What AIG was saying then, and what others from Lehman to Bear Stearns to the world at large have been saying since, is that the losses showing up aren’t “real.” Yes, the layer upon layer of derivatives built on the foundation of mortgages is mind-boggling. One reason that AIG had floated beneath the radar screen of the business media (relative to Wall Street investment firms) is that its business model is so complex and opaque that it is impossible to describe simply. It was briefly in the news in 2005, after it was accused of improper accounting by the SEC and the New York attorney general. Then it faded from view, until now.

Among its many products, AIG offered insurance on derivatives built on other derivatives built on mortgages. It priced those according to computer models that no one person could have generated, not even the quantitative magicians who programmed them. And when default rates and home prices moved in ways that no model had predicted, the whole pricing structure was thrown out of whack.

The value of the underlying assets — homes and mortgages — declined, sometimes 10%, sometimes 20%, rarely more. That is a hit to the system, but on its own should never have led to the implosion of Wall Street. What has leveled Wall Street is that the value of the derivatives has declined to zero in some cases, at least according to what these companies are reporting.

There’s something wrong with that picture: Down 20% doesn’t equal down 100%. In a paralyzed environment, where few are buying and everyone is selling, a market price could well be near zero. But that is hardly the “real” price. If someone had to sell a home in Galveston, Texas, last week before Hurricane Ike, it might have sold for pennies on the dollar. Who would buy a home in the path of a hurricane? But only for those few days was that value “real.”

The regulations were passed to prevent a repeat of Enron, but regulations are always a work of hindsight. Good regulatory regimes can mitigate future crises, and over the past hundred years, economic crises world-wide have become less disruptive.
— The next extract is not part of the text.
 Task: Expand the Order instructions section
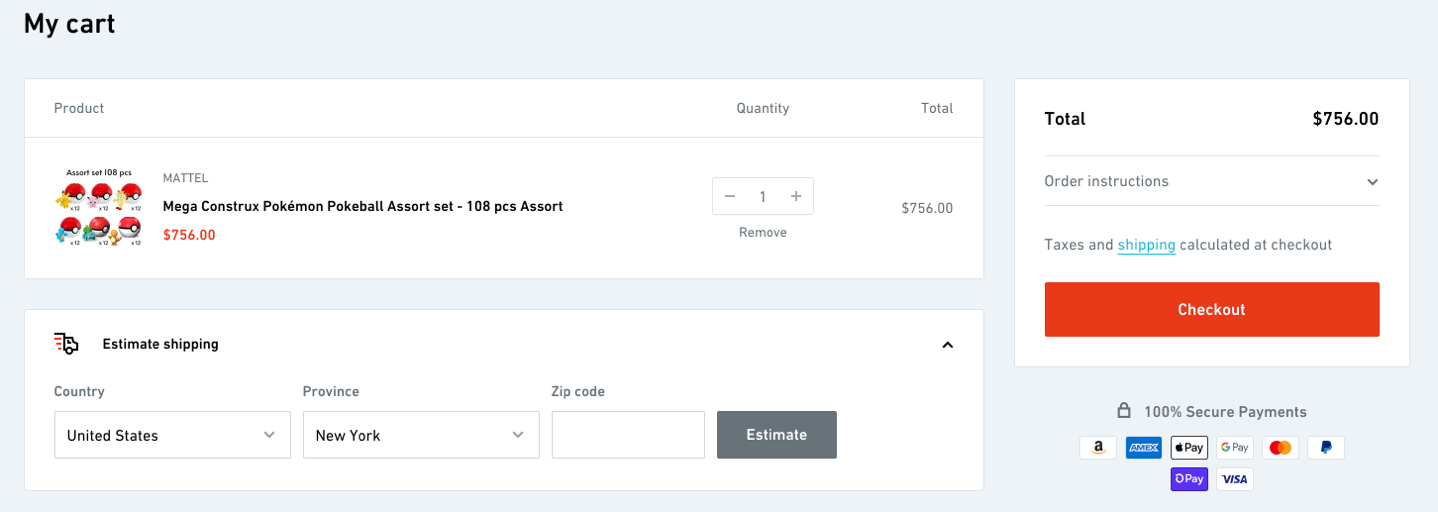pos(1372,182)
The panics of the late 1800s, the bank runs, the Great Depression in Europe and the United States, were all far more severe than what is unfolding today in terms of business failures and jobs, homes and savings lost.

But bad regulation is something to be feared, especially as industries become more complicated. Legislators and agencies would be wary of passing rules regulating how a semiconductor chip is programmed; they would recognize that while the outcomes those chips produce might be simple, the way they produce them is not. Yet financial service regulations sometimes act as if we still live in a time when deposits consisted of sacks of money in a vault.
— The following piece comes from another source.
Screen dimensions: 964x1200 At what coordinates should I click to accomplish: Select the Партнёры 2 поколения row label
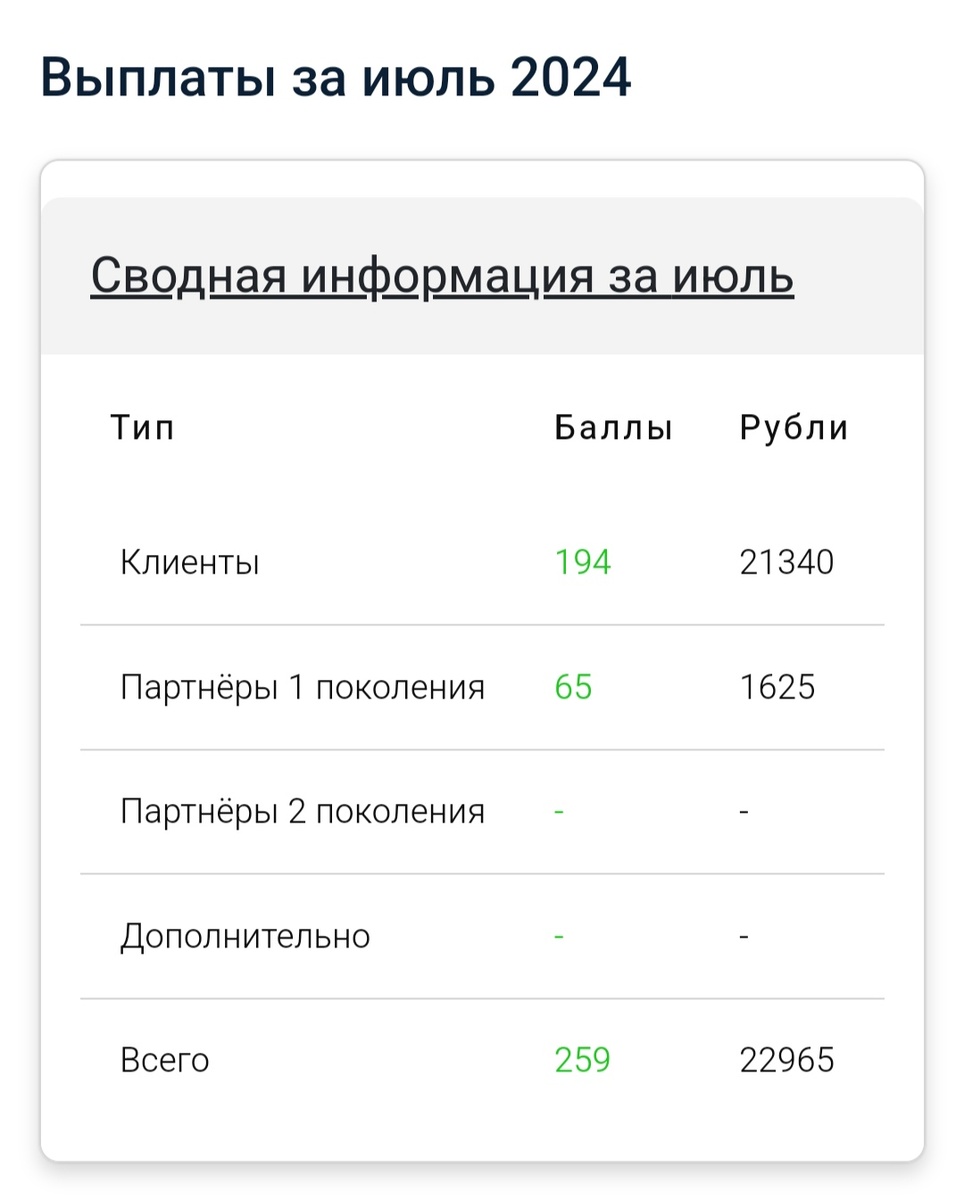[x=302, y=810]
A few years from now, there will be a magazine cover with someone we’ve never heard of who bought all of those mortgages and derivatives for next to nothing on the correct assumption that they were indeed worth quite a bit. In the interim, there will almost certainly be a wave of regulations designed to prevent the flood that has already occurred, some of which are likely to trigger another crisis down the line. Until we can have a more rational, measured public discussion about what government and regulations can and should do vis-à-vis financial markets, we are unlikely to break the cycle.

There is one final irony: AIG was founded in Shanghai in 1919, when China was emerging from millennia of imperial rule. Over the next century, China turned away from capitalism. Almost 90 years later, AIG is now being taken over by the U.S. government just as the Chinese government is moving as quickly as possible to divest itself of control of major companies. One of those countries is growing fast; one isn’t. Perhaps that is a coincidence; perhaps not.

Mr. Karabell is president of River Twice Research. His “Chimerica: How the United States and China Became One,” will be published next year by Simon & Schuster.